The physicians who saw the children cannot completely explain this observation, but speculate that carbohydrate malabsorption may play a role in the condition. While it does not seem to involve sucrose or fructose found in the juice, it may be related to sorbitol, a sugar alcohol.

How commonly apple juice consumed even in normal amounts might contribute to chronic non-specific diarrhea is unknown. Restricting intake in other patients with this condition had no effect. But in view of your observation, suggesting a brief trial of removing it from your grandchild’s diet seems reasonable.
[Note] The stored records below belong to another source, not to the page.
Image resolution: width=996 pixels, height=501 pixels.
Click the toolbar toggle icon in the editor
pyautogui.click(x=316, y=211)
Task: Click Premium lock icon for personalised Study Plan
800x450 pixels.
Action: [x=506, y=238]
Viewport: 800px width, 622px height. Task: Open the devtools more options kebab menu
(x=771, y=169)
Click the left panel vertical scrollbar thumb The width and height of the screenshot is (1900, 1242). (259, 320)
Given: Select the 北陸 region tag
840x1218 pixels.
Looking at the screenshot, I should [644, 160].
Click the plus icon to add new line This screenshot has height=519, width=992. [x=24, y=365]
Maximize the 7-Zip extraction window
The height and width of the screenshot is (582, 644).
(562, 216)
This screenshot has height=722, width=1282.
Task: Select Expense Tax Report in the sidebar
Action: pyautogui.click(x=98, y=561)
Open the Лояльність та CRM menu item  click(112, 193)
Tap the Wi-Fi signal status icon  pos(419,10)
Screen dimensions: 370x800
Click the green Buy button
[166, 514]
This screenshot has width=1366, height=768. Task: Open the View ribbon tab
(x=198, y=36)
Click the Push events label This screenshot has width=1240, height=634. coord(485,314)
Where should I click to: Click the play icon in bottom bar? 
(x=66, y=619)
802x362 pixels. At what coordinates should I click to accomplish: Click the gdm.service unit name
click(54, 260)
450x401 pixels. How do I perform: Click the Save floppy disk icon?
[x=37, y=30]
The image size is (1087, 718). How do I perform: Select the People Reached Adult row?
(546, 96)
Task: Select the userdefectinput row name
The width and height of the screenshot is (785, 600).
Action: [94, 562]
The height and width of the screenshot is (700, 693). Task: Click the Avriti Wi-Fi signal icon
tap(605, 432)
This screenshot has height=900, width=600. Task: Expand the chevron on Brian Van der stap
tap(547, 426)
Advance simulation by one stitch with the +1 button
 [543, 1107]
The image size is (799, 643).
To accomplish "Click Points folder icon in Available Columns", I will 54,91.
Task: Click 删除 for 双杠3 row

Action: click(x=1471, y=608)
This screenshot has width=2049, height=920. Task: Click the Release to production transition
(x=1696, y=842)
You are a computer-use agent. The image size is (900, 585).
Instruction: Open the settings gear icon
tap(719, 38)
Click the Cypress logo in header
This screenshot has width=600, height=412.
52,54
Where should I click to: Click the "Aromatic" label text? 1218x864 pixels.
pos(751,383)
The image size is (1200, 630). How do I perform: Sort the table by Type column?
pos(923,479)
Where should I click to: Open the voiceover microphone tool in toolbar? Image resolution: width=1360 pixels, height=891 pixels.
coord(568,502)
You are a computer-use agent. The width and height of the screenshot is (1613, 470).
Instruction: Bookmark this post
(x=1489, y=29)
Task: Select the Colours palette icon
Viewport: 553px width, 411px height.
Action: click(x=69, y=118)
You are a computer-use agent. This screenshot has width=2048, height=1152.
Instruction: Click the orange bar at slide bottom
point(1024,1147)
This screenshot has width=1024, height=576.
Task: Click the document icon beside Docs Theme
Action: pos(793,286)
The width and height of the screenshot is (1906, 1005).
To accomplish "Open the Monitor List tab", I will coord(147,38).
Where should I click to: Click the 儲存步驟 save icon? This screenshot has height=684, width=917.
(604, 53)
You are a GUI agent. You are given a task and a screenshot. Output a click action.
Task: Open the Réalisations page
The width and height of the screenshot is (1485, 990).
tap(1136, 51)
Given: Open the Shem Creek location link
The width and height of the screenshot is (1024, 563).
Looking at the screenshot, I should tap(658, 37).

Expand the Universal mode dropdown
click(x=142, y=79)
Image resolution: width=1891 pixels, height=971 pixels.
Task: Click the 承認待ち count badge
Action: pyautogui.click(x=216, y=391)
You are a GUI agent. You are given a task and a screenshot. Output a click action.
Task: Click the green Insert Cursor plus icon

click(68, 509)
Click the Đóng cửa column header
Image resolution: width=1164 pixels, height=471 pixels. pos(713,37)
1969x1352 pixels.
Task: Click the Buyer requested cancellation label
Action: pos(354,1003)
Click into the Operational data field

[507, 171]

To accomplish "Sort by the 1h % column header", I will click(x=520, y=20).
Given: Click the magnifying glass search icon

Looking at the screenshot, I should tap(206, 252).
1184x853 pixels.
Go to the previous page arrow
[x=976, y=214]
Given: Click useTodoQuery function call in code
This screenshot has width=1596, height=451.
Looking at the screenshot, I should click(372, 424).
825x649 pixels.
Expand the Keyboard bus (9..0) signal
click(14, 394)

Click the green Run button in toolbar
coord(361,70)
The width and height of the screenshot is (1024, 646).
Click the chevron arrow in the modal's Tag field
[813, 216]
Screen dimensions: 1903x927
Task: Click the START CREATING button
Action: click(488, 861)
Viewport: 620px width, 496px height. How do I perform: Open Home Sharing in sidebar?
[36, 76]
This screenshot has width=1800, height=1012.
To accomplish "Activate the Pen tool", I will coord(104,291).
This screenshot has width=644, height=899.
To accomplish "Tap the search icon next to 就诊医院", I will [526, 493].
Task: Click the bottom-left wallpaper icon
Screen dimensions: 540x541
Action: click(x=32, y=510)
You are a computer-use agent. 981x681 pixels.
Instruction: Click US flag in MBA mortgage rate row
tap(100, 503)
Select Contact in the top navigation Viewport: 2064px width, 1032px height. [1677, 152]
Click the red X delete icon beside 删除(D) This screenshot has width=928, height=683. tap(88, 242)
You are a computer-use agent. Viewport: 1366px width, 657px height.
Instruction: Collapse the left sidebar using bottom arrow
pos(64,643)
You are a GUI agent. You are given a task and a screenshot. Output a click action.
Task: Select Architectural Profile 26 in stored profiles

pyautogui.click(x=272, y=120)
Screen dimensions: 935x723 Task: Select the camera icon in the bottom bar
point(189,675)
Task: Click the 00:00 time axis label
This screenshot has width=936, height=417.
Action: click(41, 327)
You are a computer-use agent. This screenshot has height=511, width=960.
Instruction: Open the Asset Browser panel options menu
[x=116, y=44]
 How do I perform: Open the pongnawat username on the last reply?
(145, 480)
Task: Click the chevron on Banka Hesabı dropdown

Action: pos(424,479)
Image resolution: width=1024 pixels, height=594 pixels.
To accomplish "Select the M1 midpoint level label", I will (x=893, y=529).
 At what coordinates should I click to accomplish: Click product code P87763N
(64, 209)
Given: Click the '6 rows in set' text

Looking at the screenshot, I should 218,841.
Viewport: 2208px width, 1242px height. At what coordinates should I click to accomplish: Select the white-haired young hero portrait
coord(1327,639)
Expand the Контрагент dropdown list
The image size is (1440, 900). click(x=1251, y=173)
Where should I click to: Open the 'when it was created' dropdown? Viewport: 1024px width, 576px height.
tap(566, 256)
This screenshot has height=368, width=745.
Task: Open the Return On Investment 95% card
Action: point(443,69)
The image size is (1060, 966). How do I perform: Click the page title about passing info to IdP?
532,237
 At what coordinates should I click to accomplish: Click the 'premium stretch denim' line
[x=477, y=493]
But parents should rely on the child’s pediatrician for the overall monitoring of the condition.

Q: Are cantaloupe and honeydew melons nutritionally equivalent?


A: Not entirely. The clue to the major difference between them is color. The orange hue of cantaloupe indicates that it is an excellent source of beta carotene, which the body converts to Vitamin A. A single cup of the melon more than meets the entire Recommended Dietary Allowance for the nutrient. Honeydew, on the other hand, does not contain appreciable amounts of beta carotene.

Beyond that difference, the two are similar. A cup of either provides about 60 calories and meets the RDA for Vitamin C. They also contain as much potassium as you would get from a cup of orange juice. And both provide small amounts of other vitamins and minerals.

Incidentally, 90% of the weight of both these fruits is water.